Capitalism is more hierarchical than ever

One of the most persistent delusions is the idea that capitalism has entered a new “spirit,” one in which it is no longer “Fordist” or hierarchical in the way it works. As Slavoj Zizek put it,

Capitalism abandoned the hierarchical Fordist structure of the production process…and developed a network-based form of organization that accounted for employee initiative and autonomy in the workplace. As a result, we get networks with a multitude of participants, organizing work in teams or by projects, intent on customer satisfaction and public welfare…

In this way, capitalism usurped the left’s rhetoric of worker self-management, turning it from an anti-capitalist slogan to a capitalist one. It was Socialism that was conservative, hierarchic and administrative.

Right off the bat this seems suspicious, at the most immediate level, do we see a radically different world of freer workers? In films like Office Space, were people complaining about how autonomous they were? If anything it is the exact opposite, we are entering an age that is more hierarchical than in centuries.

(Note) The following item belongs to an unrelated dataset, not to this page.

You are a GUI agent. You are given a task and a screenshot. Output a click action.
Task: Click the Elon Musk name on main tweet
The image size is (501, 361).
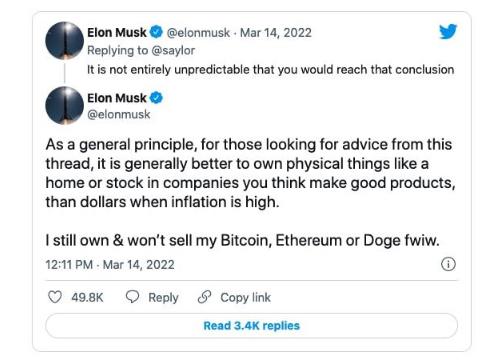pos(117,98)
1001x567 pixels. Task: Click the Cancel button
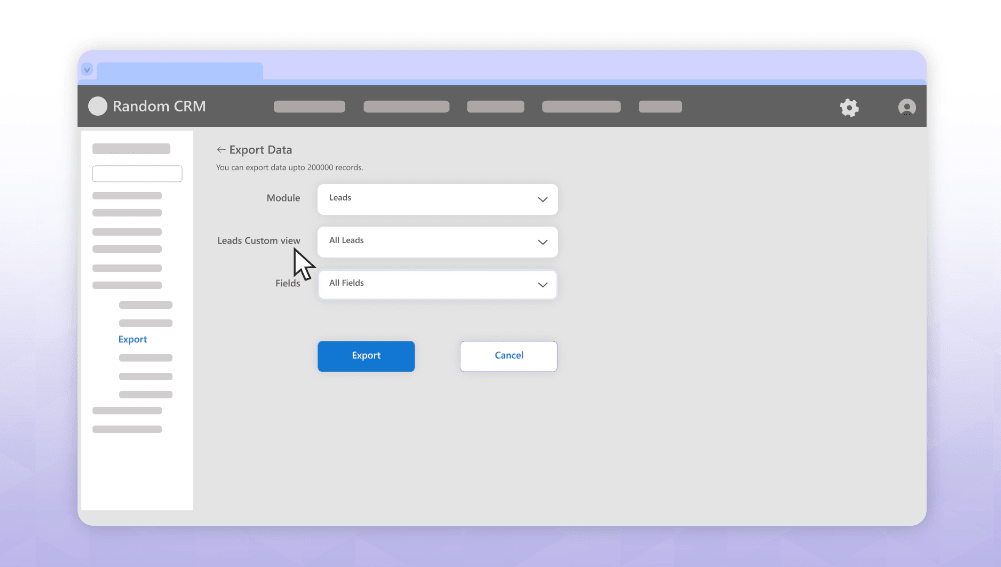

The idea that the workplace changed to be freer comes from Luc Boltanski and Eve Chiapello’s 1999 book, The New Spirit of Capitalism. In it, they look at the managerial literature from the late 1800s to today and look at how corporations tried to internally resolve some of the critiques that were offered. Of course while the evidence is vast, the conclusion does not follow; by examining how managers talked to each other, all it shows is the propaganda that companies used, not whether the structure actually changed.

In contrast, organizational studies show that the organization did change but not in the way Boltanski and Chiapello predicted. What is called “guard labor,” that is, the labor that is used to keep people under control rather than to do something productive, has dramatically increased. As one study shows, management has gone from about 10 percent throughout the 1940s-60s to 16 percent today. The authors even wrote about it in the New York Times (blog), and the problem could conceivably be getting worse.

supervisors

If this has shown anything, it is that capitalism is inherently hierarchical, and that, instead of following corporate propaganda, we should be looking for ways to change it.